There were two algorithms proposed for determining if a word is an isogram or not:
Method A – The kind of brute-force method, which compares each letter to every other letter. The actual order for this one is ((n^2) - n) / 2.
Method B – A more clever method in design, this approach first sorts the word (which has its own cost that we will include) and then it loops through the sorted word and checks each contiguous pair for a match. The actual order for this one is (n log n) + (n - 1).
First it’s important to keep in mind what the order expression is really describing. It’s describing the MAXIMUM number of comparisons that an algorithm can possibly make when determining if the word is an isogram. Obviously, a well-designed algorithm should return the answer as soon as it has it. The maximum number of comparisons WILL be made if in fact the word is an isogram, otherwise the good algorithm will be able to make less comparisons before determining that the word is not an isogram.
So to see how the two methods compare when the word is in fact an isogram, we plot it on the graph using:
(((n^2)-n)/2) vs ((n log n) + (n - 1)), n=2 to 15
Copy/paste that into the http://www.wolframalpha.com site.
I went to 15 because the largest isogram known is “dermatoglyphics”. But you should also run the range at 26 and beyond to really see how method B really scales well at longer string lengths, even though 26 is the highest valid value.
If you look closely, you’ll see that it’s only at 7 characters and beyond that method B begins to be more efficient.
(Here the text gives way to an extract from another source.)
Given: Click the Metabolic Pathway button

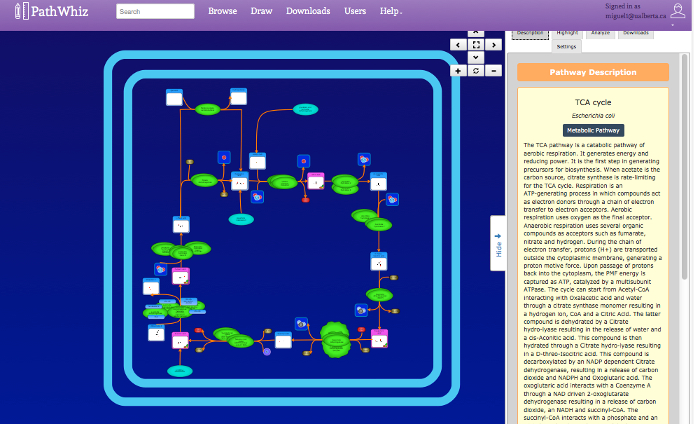Looking at the screenshot, I should 593,130.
Shorter than that, method A utilizes less comparisons. Don’t forget, we are including the comparisons that are required to run the sort() method.
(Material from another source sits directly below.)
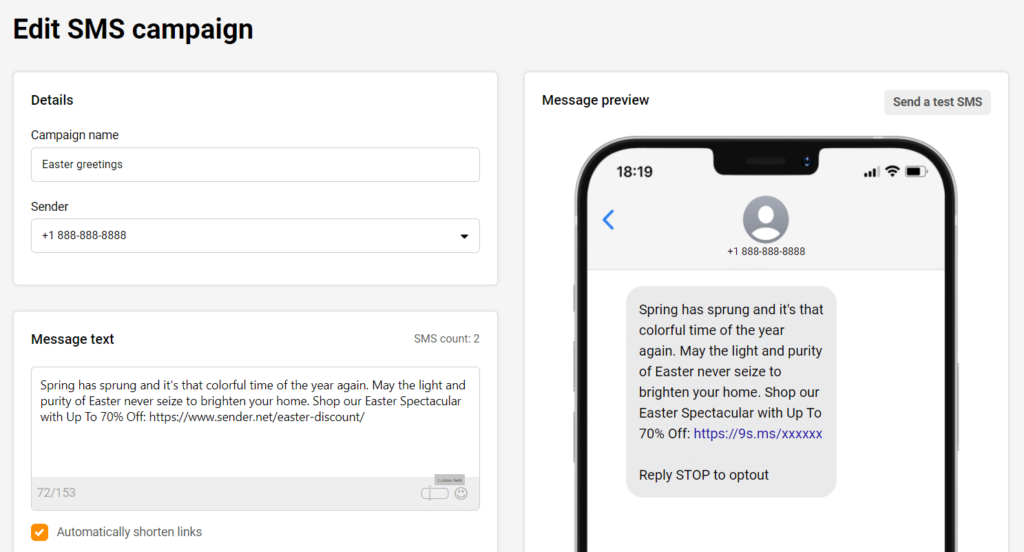Open the Sender dropdown arrow
1024x552 pixels.
click(464, 237)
And again, we are comparing the efficiency of the two methods only when the word is an isogram and therefore will “stress” the algorithms to the max. If the word is not an isogram, then which method is faster will depend on a couple factors: how long is the word and which character is repeated?
If the word is long, then sorting it will have a high cost, possibly making method A faster. If the letter that’s repeated comes soon in the alphabet (like the letter “a”), then method B may end up being faster (because the word is sorted first and then searched for pairs). If the letter that is repeated comes soon in the word itself, then method A will be faster. If there is a letter that is repeated often (more than twice), then method A will be faster as well.
So what’s my vote? If I had to vote, I would say in a practical sense method A is faster. That’s because most common isograms will be less than 7 letters, many commonly used words are less than 7 letters, and many words are not isograms, with the repeating letters coming soon in the word. Remember that a well-designed algorithm will return the answer as soon as it has it!
Here’s the code to prove all this. Just change the first line in main() to test whatever word you want.
#include <stdio.h>
#include <tchar.h>
#include <iostream>
#include <string>
#include <vector>
#include <algorithm>
#include <math.h>
using namespace std;
void IsIsogramA(const char* word, int size)
{
bool isIsogram = true;
int count = 0;
for (int i = 0; i < size; i++)
{
char currChar = word[i];
for (int j = 0; j < i; j++)
{
char compChar = word[j];
count++;
if (currChar == compChar)
{
cout << count << " comparisons made with Method A and NO, it is not an isogram." << endl << endl;
isIsogram = false;
break;
}
}
if (!isIsogram) break;
}
if (isIsogram)
cout << count << " comparisons made with Method A and YES, it is an isogram." << endl << endl;
}
void IsIsogramB(const char* word, int size)
{
string strWord(word, size);
sort(strWord.begin(), strWord.end());
bool isIsogram = true;
int count = (int)(size * log(size));
for (int i = 0; i < (int)strWord.length(); i++)
{
if (i >= (int)strWord.length() - 1)
{
break;
}
else
{
count++;
if (strWord[i] == strWord[i + 1])
{
cout << count << " comparisons made with Method B and NO, it is not an isogram." << endl << endl;
isIsogram = false;
break;
}
}
}
if (isIsogram)
cout << count << " comparisons made with Method B and YES, it is an isogram." << endl << endl;
}
int main()
{
string word("dermatoglyphics");
cout << "Is \"" << word << "\" an isogram? " << endl << endl;
IsIsogramA(word.c_str(), word.length());
IsIsogramB(word.c_str(), word.length());
cin.get();
return 0;
}